▶ _What the task requires_
Print the full interview below with the Swedish singer, songwriter and rapper, keeping every word and punctuation mark unchanged.

Swedish singer, songwriter and rapper. She is current with the single ”Could This Be Love”.
What is your dream project?
My dream project would be to bring my family and travel all over the world with a studio bus and make music with local artist and producers on the most amazing spots. Like deep in the jungle far out in the desert and on top of the mountain!
How did you become interested in this field?
Music has always been obvious in my family home, it was so natural in our house that I never really had an interest in it, it was like the moon and the sun, something beautiful I took for granted and never thought I’d use to express myself with… But it was always important for me to process my life through art, so I first bloomed by painting and with photography, then life had a different plan for me and through traveling and being super into the underground music scene, I slowly morphed into being a music artist. It was never my plan to become Elliphant, but I’m forever grateful to life for this blessing.
What did you learn a little too late?
How amazing collaboration is! That art making is pure magic when you share the process with someone. Before, I was always lonely in my creativity and that made me a control freak, but when I started writing songs, I was depending on the producer’s. Cos I don’t know how to play any instruments or music programming, so I had to let go of all prestige and trust the process. Soon, I fell in love with the feeling I got from making something unexpected with someone that I sometimes didn’t even know before that. It’s still what I love most with making music, to depend on someone else and make a song from the air between me and a stranger.
How would you describe your aesthetics?
I don’t think I have any aesthetic, am all over the place. I can’t make up my mind in general, but when it comes to my appearance am extra ambivalent. I think I want to be perceived all clean looking with a naturally fresh glow like cute freckles, summer breeze vibes. But I seem to have some ‘un washable’ dirt under my nails and a messy hair (and spirit) that’s impossible to untangle so that’s definitely not the case. My aesthetic is in the eyes of the viewer I guess, lol.

▶ _Source data_
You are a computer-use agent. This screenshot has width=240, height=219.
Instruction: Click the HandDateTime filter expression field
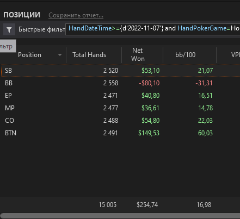(x=152, y=29)
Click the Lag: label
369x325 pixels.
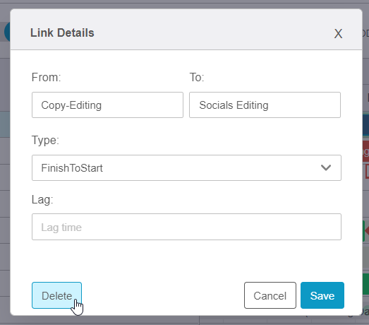coord(42,200)
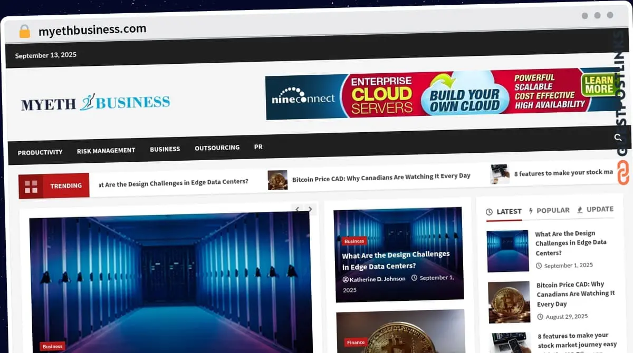This screenshot has width=633, height=353.
Task: Open Katherine D. Johnson author link
Action: pos(374,279)
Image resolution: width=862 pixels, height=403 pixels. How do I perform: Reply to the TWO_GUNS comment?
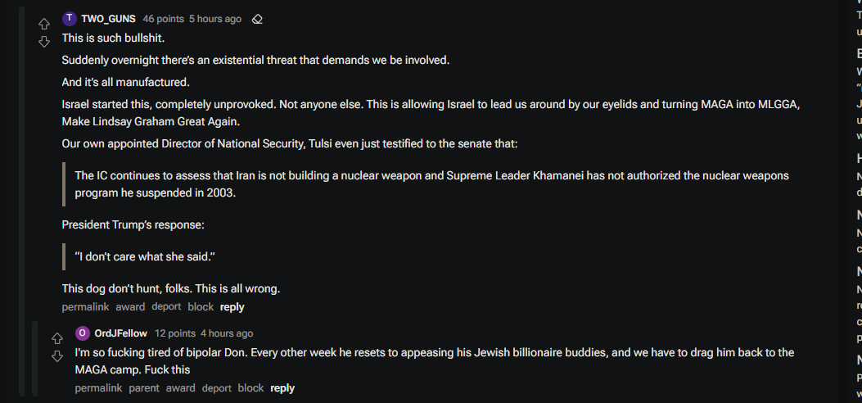tap(232, 307)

▶ _Result below_
Swedish singer, songwriter and rapper. She is current with the single ”Could This Be Love”.
What is your dream project?
My dream project would be to bring my family and travel all over the world with a studio bus and make music with local artist and producers on the most amazing spots. Like deep in the jungle far out in the desert and on top of the mountain!
How did you become interested in this field?
Music has always been obvious in my family home, it was so natural in our house that I never really had an interest in it, it was like the moon and the sun, something beautiful I took for granted and never thought I’d use to express myself with… But it was always important for me to process my life through art, so I first bloomed by painting and with photography, then life had a different plan for me and through traveling and being super into the underground music scene, I slowly morphed into being a music artist. It was never my plan to become Elliphant, but I’m forever grateful to life for this blessing.
What did you learn a little too late?
How amazing collaboration is! That art making is pure magic when you share the process with someone. Before, I was always lonely in my creativity and that made me a control freak, but when I started writing songs, I was depending on the producer’s. Cos I don’t know how to play any instruments or music programming, so I had to let go of all prestige and trust the process. Soon, I fell in love with the feeling I got from making something unexpected with someone that I sometimes didn’t even know before that. It’s still what I love most with making music, to depend on someone else and make a song from the air between me and a stranger.
How would you describe your aesthetics?
I don’t think I have any aesthetic, am all over the place. I can’t make up my mind in general, but when it comes to my appearance am extra ambivalent. I think I want to be perceived all clean looking with a naturally fresh glow like cute freckles, summer breeze vibes. But I seem to have some ‘un washable’ dirt under my nails and a messy hair (and spirit) that’s impossible to untangle so that’s definitely not the case. My aesthetic is in the eyes of the viewer I guess, lol.